Ça fait rire tout le monde ! Au départ, les enseignants y ont cru à ces méthodes, mais au fil du temps on s'est rendu compte que ce que nos enfants savaient faire, ceux d'aujourd'hui ne savent plus le faire. La division complète n'est plus au programme ni la description de la langue par sa grammaire. Alors que dans les années 56-60 les enfants de CP faisaient des divisions, aujourd'hui il faut attendre le CM2, résultat on a des élèves qui en 6 e ne maîtrisent pas la division.

Vous êtes donc pour le retour aux méthodes traditionnelles...

Je suis avant tout pour la liberté pédagogique. Qu'on laisse au moins les instituteurs qui le veulent utiliser par exemple la méthode syllabique en lecture. Notre langue est une langue alphabétique; il faut, selon moi, pour apprendre à lire, commencer par déchiffrer les lettres. Ce que l'on demande actuellement aux enfants, c'est de faire ce qu'a fait Champollion avec les hiéroglyphes, c'est-à-dire découvrir un système de décodage. C'est idiot de demander aux enfants d'être Champollion.

La question du redoublement est très controversée. Quelle est votre position ?

Ils n'ont jamais réussi à le supprimer totalement tellement c'est nécessaire. Affirmer que le redoublement est inefficace à partir du constat que sur 100 élèves qui ont redoublé, seulement 30 obtiennent le brevet du collège est une escroquerie. Ce n'est pas parce que la chimiothérapie ne soigne que 30 % des malades du cancer qu'on va la supprimer. Si on fait passer un élève qui n'a pas les bases, il sera toujours en échec. Je ne vous dis pas " vive le redoublement " mais en tout cas une chose est sûre : les élèves que l'on a empêchés de redoubler le CP, c'est pour eux une véritable catastrophe.
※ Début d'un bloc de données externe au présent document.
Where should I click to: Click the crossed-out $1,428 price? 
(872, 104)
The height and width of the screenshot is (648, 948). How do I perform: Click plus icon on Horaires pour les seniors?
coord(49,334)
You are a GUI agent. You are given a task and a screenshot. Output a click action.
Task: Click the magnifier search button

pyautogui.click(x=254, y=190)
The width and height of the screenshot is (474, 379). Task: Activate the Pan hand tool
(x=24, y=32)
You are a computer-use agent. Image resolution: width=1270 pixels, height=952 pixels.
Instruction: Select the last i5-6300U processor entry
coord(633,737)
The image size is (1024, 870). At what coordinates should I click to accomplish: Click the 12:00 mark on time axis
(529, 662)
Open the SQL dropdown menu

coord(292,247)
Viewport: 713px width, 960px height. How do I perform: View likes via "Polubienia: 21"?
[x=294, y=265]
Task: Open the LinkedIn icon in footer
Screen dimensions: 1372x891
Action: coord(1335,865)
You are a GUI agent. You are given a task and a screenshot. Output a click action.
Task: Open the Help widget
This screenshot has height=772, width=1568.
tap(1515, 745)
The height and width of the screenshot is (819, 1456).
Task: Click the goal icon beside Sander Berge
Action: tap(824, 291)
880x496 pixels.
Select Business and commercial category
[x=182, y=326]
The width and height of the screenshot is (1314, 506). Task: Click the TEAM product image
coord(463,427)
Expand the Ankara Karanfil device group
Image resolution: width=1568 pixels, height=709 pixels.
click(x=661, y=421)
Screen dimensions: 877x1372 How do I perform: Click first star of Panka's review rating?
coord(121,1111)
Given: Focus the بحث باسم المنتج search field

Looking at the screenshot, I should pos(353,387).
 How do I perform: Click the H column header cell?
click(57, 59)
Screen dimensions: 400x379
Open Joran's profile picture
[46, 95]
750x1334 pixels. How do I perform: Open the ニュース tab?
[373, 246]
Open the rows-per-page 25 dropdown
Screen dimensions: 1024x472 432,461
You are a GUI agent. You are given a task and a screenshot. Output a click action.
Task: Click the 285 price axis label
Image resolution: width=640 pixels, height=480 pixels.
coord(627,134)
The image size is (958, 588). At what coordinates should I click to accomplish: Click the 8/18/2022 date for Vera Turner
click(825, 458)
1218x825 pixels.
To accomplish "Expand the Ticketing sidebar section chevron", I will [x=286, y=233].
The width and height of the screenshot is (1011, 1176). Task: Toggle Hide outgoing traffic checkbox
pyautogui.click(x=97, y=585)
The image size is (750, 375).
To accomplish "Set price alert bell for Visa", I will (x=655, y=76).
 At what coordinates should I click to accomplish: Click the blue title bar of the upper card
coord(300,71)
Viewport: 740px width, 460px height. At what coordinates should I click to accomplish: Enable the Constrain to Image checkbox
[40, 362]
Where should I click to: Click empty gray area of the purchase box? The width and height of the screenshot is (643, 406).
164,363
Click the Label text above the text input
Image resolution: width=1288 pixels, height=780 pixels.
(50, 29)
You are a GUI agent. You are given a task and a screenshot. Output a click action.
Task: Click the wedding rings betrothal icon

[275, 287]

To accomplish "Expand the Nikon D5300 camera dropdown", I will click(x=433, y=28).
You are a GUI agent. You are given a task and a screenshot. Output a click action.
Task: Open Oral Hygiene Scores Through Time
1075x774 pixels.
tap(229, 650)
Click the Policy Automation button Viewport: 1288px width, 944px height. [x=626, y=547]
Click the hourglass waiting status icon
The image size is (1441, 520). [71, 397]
On apprend à lire au CP et pas au CE1.

Vous êtes très sévère avec les IUFM. Leur rattachement à l'université comme le propose Fillon, est-ce une bonne chose ?

Ce sont des endroits d'un incroyable verbiage vide, perclus de théorisation. Les IUFM sont extrêmement néfastes pour les jeunes enseignants. En les rattachant aux universités, peut-être vont-ils se rattacher aux disciplines que l'on enseigne à l'université.

Que pensez-vous de la réforme Fillon et notamment de ce socle commun de connaissances que veut donner le ministre à tous les élèves ?

C'est le minimum, cela manque d'ambition. C'est comme si on ne s'occupait, dans un club de football, que de l'équipe de troisième division. La conséquence c'est que le minimum baisse. Est-ce que c'est une loi qui va sauver l'école ? Je n'en suis pas sûr. Le principal objet sur lequel il faut peser, ce sont les programmes. Actuellement dans les programmes, il y a tout et son contraire. Il faut des programmes décents et la liberté pédagogique avec un contrôle sur les résultats obtenus.

Actuellement il flotte comme un parfum de nostalgie. Ne vous inscrivez-vous pas dans ce courant qui milite pour le retour à l'école du bon vieux temps ?

Moi, je ne suis pas pour donner des coups de règle sur les doigts. Au contraire. Mais à l'école, on doit faire de l'école. Il y a beaucoup d'enseignants qui pensent comme moi. Le problème fondamental vient des corps hiérarchiques de l'Education nationale qui bloquent tout progrès. On m'a viré du corps des professeurs des écoles, mais mes élèves savent faire une règle de trois. Certains essaient de me faire passer pour un facho et un réactionnaire. J'ai voté toute ma vie à gauche. Je suis un républicain laïque.

(1) " Et vos enfants ne sauront pas lire... ni compter ". Editions Stock.